On 5/19/09 12:36 PM, Robin Berjon wrote:
On May 19, 2009, at 12:07 , Thomas Roessler wrote:
My take on where we were in the end of the call yesterday is as follows:
1. A widget runs in its own domain of trust.
2. Communication of that domain of trust with the network is
prohibited by default, but can be turned on selectively.
3. If the permission is turned on selectively, then it becomes
possible to have something like an iframe from an origin on the Web
involved (or a script tag, or ...).
4. If such an iframe occurs, then the HTML5 security model applies for
communication between the different trust domains, with a random
origin applying to the widget.
5. If such an iframe occurs, it won't have access to device APIs under
the model that the widgets 1.0 spec includes. It might acquire that
access later on, e.g. as a result of the device API working group.
(...)
The disagreement was whether the iframe from "http://foo.com/"; should
be able to access network resources that do not "match"

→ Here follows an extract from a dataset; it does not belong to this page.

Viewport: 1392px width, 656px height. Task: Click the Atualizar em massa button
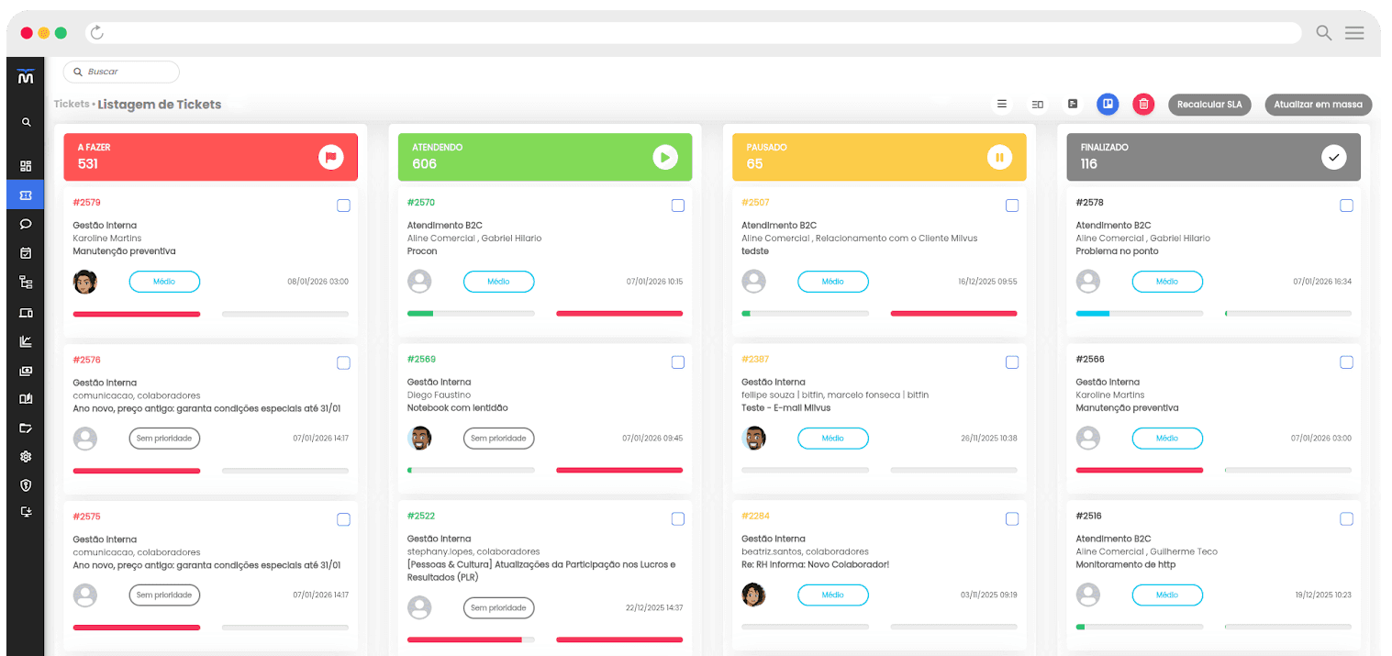(1318, 105)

"http://foo.com/";. My argument was that I'd prefer to not specify yet
another subset of the HTML5 security model.
Vodafone supports this model. We would rather that content referenced as
web content worked as such, i.e. had the web/HTML5 security model
applied to it. We do not find that the attack surface is unacceptably
increased, and furthermore trying to fix that is akin to trying to fix
the web's security model, which might sound nice in theory but is laden
with issues in practice. In other words, we think that Arve's proposal
breaks the web ;-)
Arve's proposal cannot break the web when the Web does not consider
widgets part of it.
Given this, we believe that it is both possible and necessary to specify
<access> within the bounds of the P+C LC. We keep the current definition
of <access>, specify it to apply only to the contents of the widget, and
defer to the specifications defining the content for everything else.
Aside from parsing the element, the <access> element makes no sense in
the context P&C spec.